Het optische kanaal is een botkanaal dat de holte van de baan verbindt met de middelste hersenfossa. Hierdoor passeert de oogslagader door de oogkas en gaat de oogzenuw open. De tweede tak van de trigeminuszenuw, de maxillaire zenuw, passeert vanuit de ronde opening, waaruit de infraorbitale zenuw scheidt van de pterygopalatine fossa, en de jukbeenzenuw in de inferieure temporale fossa. De ronde opening verbindt de middelste craniale fossa met de pterygopalatomie.

Naast de ronde is er een ovale opening die de middelste craniale verbindt met de infratemporale fossa. De derde tak van de trigeminuszenuw, de mandibulaire zenuw, passeert het, maar het neemt niet deel aan de innervatie van de structuren van het orgel van het gezichtsvermogen.

Methoden voor diagnose van oogkassen

  • Uitwendig onderzoek met een beoordeling van de positie van de oogbollen in de oogkas, hun symmetrie, beweeglijkheid en verplaatsbaarheid met een lichte druk van de vingers.
  • Gevoel van de buitenste benige muren van de baan.
  • Exoftalmometrie om de mate van verplaatsing van de oogbol te verduidelijken.
  • Echografie diagnose - detectie van veranderingen in de zachte weefsels van de baan in de onmiddellijke nabijheid van de oogbol.
  • Radiografie, computertomografie, magnetische resonantie beeldvorming - methoden die de schending van de integriteit van de botwanden van de baan, vreemde lichamen in de baan, ontstekingsveranderingen en tumoren bepalen.
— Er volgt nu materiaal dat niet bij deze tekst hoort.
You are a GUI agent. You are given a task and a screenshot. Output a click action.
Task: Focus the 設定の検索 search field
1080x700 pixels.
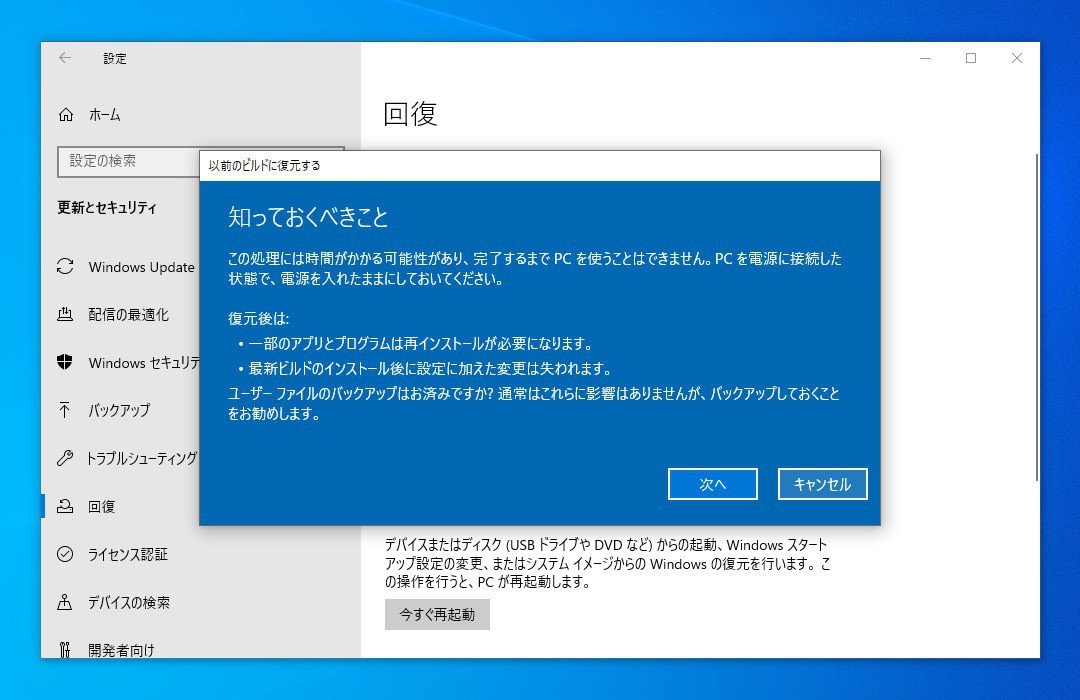click(x=129, y=161)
Symptomen bij ziekten van de baan

De verplaatsing van de oogbol ten opzichte van de normale locatie in de baan: exophthalmos, enophthalmos, verplaatsing naar boven, naar beneden - treedt op bij verwondingen, ontstekingsziekten, tumoren, veranderingen in bloedvaten in de baan en endocriene oftalmopathie.

Overtreding van de mobiliteit van de oogbol in bepaalde richtingen - wordt waargenomen onder dezelfde omstandigheden als eerdere overtredingen. Zwelling van de oogleden, roodheid van de ooglidhuid, exophthalmus wordt waargenomen bij ontstekingsziekten van de baan.
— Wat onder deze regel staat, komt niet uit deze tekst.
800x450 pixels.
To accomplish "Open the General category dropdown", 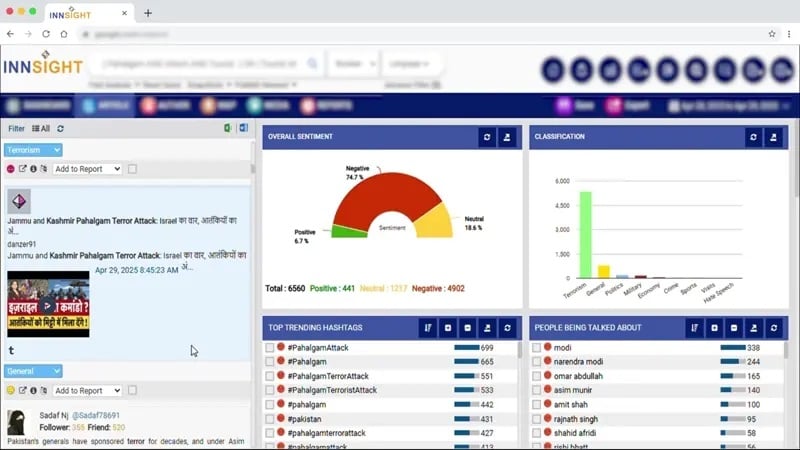I will point(33,371).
Vermindering van het gezichtsvermogen, inclusief blindheid - mogelijk met inflammatoire, oncologische aandoeningen van de baan, verwondingen en endocriene oftalmopathie, treedt op wanneer de oogzenuw is beschadigd.

http://www.vseozrenii.ru/stroenie-glaza/glaznica/

Structuur oogcontact

De baan (orbita) is een gepaarde botholte in het gezichtsgedeelte van de schedel, gelegen aan de zijkanten van de wortel van de neus. Driedimensionale reconstructies van de baan zijn meer een peer dan de vierzijdige piramide die traditioneel wordt genoemd in de schoolboeken, naast het verliezen van één gezicht in de baan van de baan.
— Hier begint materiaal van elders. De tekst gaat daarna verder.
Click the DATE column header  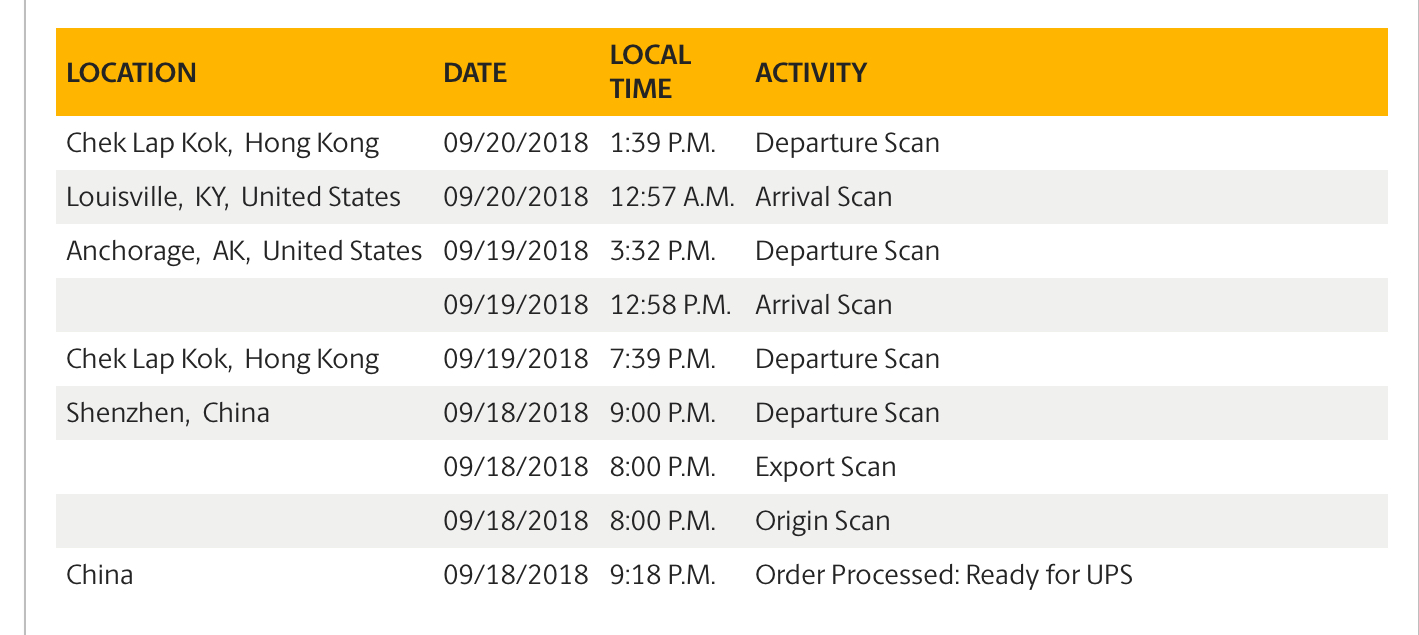click(x=475, y=73)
De assen van de orbitale piramides convergeren naar achteren en wijken dienovereenkomstig anterior uiteen, terwijl de mediale wanden van de baan bijna parallel aan elkaar zijn en de zijwanden haaks op elkaar staan. Als de optische zenuwen als referentiepunt worden genomen, overschrijdt de divergentiehoek van de visuele assen normaal niet meer dan 45º, en de optische zenuw en visuele as is 22,5º, wat duidelijk te zien is op de axiale CT-scan.

De divergentiehoek van de visuele assen bepaalt de afstand tussen de banen - interorbitale afstand, die wordt begrepen als de afstand tussen de voorste traanvormige toppen. Dit is het belangrijkste element van gezichts harmonie. Normaal varieert de interorbitale afstand bij volwassenen van 18,5 mm tot 30,7 mm, idealiter tot 25 mm. Zowel verminderde (stenopie) als toegenomen (euryopie) interorbitale afstand duiden op de aanwezigheid van ernstige craniofaciale pathologie.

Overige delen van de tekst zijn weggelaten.